Michel Tamarati (born Alexander Tamarashvili; ალექსანდრე თამარაშვილი; September 1858 – September 16, 1911) was a Georgian Catholic priest and historian. He is known for his oft-cited French-language history of the Georgian Christianity, L'Eglise géorgienne des origines jusqu' à nos jours, published in Rome in 1910. He died in 1911 while trying to rescue a drowning man in a stormy sea near Santa Marinella, Italy.

==Education and career==
Michel Tamarati was born as Alexander Tamarashvili (ალექსანდრე თამარაშვილი) to a Georgian Catholic family in Akhaltsikhe, then part of the Russian Empire. He received his early education in Akhaltsikhe and Kutaisi before continuing his studies at a Georgian Catholic parish college in Constantinople in 1878. After three years of study in Spain, he returned to Constantinople, where he was ordained as a priest under the name of Michel (მიხეილ, Mikheil). In 1888, he graduated from the Seminary of St. Lazarus in Paris and returned to Georgia, where he became an abbot at the Roman Catholic church of the Assumption in Tiflis. Considered by the Imperial Russian authorities to be politically unreliable, Tamarashvili left Georgia and finally settled, in 1891, in Rome, where he, now known as Michel Tamarati, obtained a doctorate in theology from the Pontifical Academy of St. Thomas Aquinas in 1894. He spent years in the archives of Europe, studying the hitherto unexplored history of Roman Catholicism in Georgia and the Georgian–Western European cultural and political interaction. His landmark research in this area, ისტორია კათოლიკობისა ქართველთა შორის ("History of Catholicism among Georgians"), appeared in Georgian in Tiflis in 1902.

==L'Eglise géorgienne==
Tamarati's best-known work, L'Eglise géorgienne des origines jusqu' à nos jours ("The Georgian church from the beginning to the present"), was published in Rome in 1910, winning a special prize from the Holy See. Although outdated, this book remains the most comprehensive treatment of Christianity in Georgia. It also had a decidedly political purpose. It sought to emphasize the role of Catholicism in the cultural and political relations between Georgia and Western Europe. It further criticized the abrogation of the centuries-old Georgian autocephaly by fellow-Orthodox Christian Russia and the heavy-handed policies of the Russian Empire against the resurgent Georgian autocephalist movement. According to the historian David Marshall Lang, "the Russian Embassy in Rome bought up and destroyed as many copies of this important and revealing work as it could."

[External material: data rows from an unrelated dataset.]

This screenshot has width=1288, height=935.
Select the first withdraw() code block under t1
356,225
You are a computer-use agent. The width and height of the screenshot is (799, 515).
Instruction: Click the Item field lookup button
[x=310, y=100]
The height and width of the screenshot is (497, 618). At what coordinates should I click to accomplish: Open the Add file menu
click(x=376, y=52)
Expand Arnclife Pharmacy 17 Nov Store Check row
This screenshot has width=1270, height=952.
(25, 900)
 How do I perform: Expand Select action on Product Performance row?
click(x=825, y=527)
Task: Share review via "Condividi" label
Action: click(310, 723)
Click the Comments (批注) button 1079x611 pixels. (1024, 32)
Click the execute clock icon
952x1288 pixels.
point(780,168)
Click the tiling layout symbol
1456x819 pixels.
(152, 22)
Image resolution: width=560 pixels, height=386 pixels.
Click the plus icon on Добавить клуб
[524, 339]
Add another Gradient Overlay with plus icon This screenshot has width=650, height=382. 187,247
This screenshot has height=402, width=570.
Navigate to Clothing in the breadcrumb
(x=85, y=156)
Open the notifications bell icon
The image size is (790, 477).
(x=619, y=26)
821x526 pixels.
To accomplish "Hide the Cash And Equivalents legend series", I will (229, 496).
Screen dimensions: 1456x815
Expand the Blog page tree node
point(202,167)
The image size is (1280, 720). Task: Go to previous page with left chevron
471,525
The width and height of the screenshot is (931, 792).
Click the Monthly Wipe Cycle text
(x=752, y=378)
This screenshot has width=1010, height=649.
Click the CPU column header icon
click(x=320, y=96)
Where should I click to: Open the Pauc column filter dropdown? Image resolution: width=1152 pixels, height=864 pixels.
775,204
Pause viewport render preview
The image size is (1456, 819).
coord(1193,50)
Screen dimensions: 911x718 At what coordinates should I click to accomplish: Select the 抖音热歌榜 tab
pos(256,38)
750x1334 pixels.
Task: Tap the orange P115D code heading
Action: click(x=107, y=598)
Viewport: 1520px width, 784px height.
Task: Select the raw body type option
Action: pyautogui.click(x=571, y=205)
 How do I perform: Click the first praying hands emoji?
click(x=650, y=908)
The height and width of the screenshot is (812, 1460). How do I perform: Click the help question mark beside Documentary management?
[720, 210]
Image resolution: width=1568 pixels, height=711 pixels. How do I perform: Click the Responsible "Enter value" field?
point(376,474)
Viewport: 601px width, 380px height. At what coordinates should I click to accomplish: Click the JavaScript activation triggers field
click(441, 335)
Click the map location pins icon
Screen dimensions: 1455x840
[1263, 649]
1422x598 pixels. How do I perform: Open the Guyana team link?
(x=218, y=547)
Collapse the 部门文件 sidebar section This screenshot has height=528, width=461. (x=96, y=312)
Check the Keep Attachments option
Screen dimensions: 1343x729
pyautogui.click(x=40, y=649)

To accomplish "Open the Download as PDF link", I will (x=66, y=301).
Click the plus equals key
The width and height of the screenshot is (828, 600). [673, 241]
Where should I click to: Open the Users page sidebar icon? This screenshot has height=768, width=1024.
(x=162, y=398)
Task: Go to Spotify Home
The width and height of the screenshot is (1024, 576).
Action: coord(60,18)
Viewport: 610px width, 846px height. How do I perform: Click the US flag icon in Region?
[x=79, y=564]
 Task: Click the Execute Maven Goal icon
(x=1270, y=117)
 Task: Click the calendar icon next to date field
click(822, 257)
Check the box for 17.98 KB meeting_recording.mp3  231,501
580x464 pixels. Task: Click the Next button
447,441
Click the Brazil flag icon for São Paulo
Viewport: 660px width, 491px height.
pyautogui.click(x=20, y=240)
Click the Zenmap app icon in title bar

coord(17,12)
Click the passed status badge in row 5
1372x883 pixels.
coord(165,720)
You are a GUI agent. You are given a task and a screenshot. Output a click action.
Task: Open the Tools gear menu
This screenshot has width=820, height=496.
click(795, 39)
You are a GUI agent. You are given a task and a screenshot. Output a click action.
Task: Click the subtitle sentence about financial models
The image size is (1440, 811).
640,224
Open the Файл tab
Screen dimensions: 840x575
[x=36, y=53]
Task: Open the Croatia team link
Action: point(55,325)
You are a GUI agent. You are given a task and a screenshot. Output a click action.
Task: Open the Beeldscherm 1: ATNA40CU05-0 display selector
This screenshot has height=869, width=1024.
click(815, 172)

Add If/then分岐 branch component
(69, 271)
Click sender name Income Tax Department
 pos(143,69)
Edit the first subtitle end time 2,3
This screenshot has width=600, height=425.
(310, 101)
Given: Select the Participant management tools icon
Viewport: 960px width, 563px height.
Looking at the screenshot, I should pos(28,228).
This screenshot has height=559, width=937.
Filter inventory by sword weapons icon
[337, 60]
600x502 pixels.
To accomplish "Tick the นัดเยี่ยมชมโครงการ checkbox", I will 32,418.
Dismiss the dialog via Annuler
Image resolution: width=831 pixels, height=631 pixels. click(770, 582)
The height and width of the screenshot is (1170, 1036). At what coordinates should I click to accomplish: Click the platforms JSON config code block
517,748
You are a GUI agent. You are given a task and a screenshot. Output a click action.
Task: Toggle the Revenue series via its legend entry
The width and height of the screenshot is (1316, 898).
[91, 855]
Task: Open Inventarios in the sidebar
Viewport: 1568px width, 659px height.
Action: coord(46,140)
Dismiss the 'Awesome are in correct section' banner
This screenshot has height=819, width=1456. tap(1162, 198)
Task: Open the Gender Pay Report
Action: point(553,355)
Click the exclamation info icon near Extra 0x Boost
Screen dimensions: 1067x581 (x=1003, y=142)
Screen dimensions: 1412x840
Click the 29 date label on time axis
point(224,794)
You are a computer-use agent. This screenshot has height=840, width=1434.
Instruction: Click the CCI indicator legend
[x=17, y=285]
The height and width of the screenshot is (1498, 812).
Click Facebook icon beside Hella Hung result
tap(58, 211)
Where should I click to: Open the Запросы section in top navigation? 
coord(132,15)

==Death and commemoration==
Tamarati died while trying to rescue a drowning man in stormy sea near Santa Marinella at the age of 53 in 1911. His remains were transferred from his resting place in Civitavecchia to the Didube Pantheon in Tbilisi in 1978. In 2011, a memorial service on the occasion of the 100th anniversary of Tamarati's death was held at the Congregation of St. Joseph in Albano Laziale, led by Bishop Gino Reali of Porto-Santa Rufina and attended by Khétévane Bagration de Moukhrani, Ambassador of Georgia to the Holy See and Marcello Celestini, Ambassador of the Sovereign Military Order of Malta to the Holy See. A memorial mass in Tamarati's honor was also held at the Roman Catholic Cathedral of Assumption of St. Mary in Tbilisi, Georgia.

Most of the documents related to the life and scholarship of Tamarati is preserved in the archive of the National Center of Manuscripts in Tbilisi.